The show lacked that essential ingredient of clear consent on Cercei’s part, a fact that couldn’t be ignored even after the people who made the episode said they never meant to imply it was rape. And nearly a year later the scene still lingers in the minds of many, which is impressive considering how dark things get in Westeros on the regular.
To clear things up, Lena Headey and Nikolaj Coster-Waldau spoke to Entertainment Weekly in depth about the fallout from unintentionally filming a rape scene.
“It’s that terrible thing as a women — talking about something as horrendous as rape and dismissing it, which I’m not. But we never discussed it as that,” Headey told EW on the Thrones set in Dubrovnik. “It was a woman in grief for her dead child, and the father of the child—who happens to be her brother—who never really acknowledged the children is standing with her. We’ve all experienced grief. There’s a moment of wanting to fill a void, and that is often very visceral, physical. That, for me, is where she was at. There was an emotional block, and [her brother] was just a bit of a drug for her.”

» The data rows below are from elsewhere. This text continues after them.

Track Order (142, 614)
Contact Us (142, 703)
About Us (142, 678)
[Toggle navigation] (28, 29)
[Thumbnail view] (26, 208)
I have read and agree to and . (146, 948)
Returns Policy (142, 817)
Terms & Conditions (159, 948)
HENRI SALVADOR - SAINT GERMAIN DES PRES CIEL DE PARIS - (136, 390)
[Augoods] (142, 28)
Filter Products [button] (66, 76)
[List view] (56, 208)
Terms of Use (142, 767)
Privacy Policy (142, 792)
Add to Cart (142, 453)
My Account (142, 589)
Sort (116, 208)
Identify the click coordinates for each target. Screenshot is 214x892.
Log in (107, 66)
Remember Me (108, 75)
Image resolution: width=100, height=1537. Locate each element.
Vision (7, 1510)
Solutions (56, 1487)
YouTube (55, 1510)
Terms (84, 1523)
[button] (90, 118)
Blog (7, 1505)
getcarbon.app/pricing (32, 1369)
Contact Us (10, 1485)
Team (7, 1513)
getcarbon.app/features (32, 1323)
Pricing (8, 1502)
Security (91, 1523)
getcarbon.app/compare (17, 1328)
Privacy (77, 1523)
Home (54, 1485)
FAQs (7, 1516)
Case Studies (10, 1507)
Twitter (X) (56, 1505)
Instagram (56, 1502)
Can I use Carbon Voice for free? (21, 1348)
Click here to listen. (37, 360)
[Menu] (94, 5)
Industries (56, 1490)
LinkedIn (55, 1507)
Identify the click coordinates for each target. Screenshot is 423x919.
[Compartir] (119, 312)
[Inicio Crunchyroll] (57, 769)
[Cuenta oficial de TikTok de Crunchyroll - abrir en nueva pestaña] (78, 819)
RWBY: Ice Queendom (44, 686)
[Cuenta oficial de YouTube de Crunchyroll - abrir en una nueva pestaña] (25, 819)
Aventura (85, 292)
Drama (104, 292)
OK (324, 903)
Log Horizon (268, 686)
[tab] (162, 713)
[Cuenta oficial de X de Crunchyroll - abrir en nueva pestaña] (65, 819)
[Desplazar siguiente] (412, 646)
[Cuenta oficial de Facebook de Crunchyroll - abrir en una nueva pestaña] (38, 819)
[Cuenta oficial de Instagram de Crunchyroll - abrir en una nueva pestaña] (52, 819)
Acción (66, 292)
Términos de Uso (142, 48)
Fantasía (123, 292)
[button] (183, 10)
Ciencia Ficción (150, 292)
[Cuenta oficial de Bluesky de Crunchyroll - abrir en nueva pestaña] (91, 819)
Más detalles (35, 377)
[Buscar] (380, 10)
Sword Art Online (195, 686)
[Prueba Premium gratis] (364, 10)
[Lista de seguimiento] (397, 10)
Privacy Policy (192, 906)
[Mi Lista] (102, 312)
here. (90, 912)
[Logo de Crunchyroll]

Coster-Waldau was initially hesitant to talk about this subject, as is to be expected. Sitting in a bar in Spain, the actor said: “I’ve spoken to a lot of people [privately] about this. I haven’t spoken to the people who got the most upset, because they were online. Most people I spoke to got from the scene what we were trying to show — a very complicated relationship, and two people in desperate need for each other. All these emotions going through them, it was never intended to be something where he forced — it wasn’t a rape, and it was never intended to be. But it’s one of those things where you can’t [publicly] say ‘it wasn’t rape,’ because then everybody goes, ‘How can you say it wasn’t rape?!’ But that was definitely not the intention.”

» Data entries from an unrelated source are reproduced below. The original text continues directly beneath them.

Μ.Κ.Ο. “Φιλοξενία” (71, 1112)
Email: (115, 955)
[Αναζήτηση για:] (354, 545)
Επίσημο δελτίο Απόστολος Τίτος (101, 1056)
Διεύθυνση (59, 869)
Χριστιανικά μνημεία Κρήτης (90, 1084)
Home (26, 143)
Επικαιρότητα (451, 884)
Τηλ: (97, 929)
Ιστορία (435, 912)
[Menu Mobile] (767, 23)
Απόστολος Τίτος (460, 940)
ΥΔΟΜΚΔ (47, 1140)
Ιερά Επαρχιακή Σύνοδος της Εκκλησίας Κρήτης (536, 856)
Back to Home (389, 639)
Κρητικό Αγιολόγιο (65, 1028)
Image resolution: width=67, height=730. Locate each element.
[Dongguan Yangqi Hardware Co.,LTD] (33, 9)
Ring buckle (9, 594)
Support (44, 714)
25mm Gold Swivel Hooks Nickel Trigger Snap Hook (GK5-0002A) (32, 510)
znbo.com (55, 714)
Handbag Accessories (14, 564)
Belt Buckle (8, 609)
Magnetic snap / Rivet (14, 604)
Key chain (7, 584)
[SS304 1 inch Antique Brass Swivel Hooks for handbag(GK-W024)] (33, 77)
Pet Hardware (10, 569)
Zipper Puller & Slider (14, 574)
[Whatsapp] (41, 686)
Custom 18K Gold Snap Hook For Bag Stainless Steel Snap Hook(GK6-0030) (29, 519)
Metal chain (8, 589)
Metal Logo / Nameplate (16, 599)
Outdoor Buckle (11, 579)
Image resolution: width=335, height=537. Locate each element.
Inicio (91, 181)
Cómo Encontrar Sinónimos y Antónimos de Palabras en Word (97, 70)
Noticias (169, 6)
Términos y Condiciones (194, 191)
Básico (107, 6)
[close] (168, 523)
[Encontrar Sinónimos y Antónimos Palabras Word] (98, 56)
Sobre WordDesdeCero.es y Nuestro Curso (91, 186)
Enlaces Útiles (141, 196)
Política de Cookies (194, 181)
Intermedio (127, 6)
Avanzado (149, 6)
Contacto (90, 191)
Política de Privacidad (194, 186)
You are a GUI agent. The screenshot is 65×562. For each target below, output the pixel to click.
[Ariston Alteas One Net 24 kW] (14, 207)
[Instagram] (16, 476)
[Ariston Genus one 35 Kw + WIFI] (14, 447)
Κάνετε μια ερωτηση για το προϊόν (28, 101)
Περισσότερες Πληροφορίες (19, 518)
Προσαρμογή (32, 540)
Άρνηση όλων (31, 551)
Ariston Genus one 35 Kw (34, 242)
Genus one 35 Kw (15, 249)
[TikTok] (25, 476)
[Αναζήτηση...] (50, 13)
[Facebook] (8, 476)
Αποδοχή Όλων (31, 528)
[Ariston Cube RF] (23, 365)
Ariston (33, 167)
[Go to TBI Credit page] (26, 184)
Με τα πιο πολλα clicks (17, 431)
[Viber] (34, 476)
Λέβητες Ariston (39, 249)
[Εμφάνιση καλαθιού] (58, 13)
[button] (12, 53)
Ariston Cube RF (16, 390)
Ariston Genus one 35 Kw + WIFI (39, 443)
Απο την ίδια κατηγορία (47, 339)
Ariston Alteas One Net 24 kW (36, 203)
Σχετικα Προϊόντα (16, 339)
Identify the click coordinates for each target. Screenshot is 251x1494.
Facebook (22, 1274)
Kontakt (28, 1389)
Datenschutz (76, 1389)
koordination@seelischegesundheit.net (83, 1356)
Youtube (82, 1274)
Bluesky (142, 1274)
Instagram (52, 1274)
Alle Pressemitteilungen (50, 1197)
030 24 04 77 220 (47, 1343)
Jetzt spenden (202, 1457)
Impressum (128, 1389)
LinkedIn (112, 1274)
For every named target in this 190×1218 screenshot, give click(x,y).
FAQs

It makes sense that the subject would resonate at a time when rape is a huge issue. Regardless of who is right or wrong (or if there even is a right or wrong here), the conversation itself is what’s important. People are watching the scene – a complicated scene featuring a complicated relationship – and they’re discussing what may take it too far and how.
It may seem a bit silly debating a sex scene set in an imaginary world, but if important issues didn’t cross over into pop culture sometimes, a whole segment of the population may never even consider them at all. And at a time like this, a conversation about consent doesn’t hurt anyone, least of all two fictional characters from a fantasy series.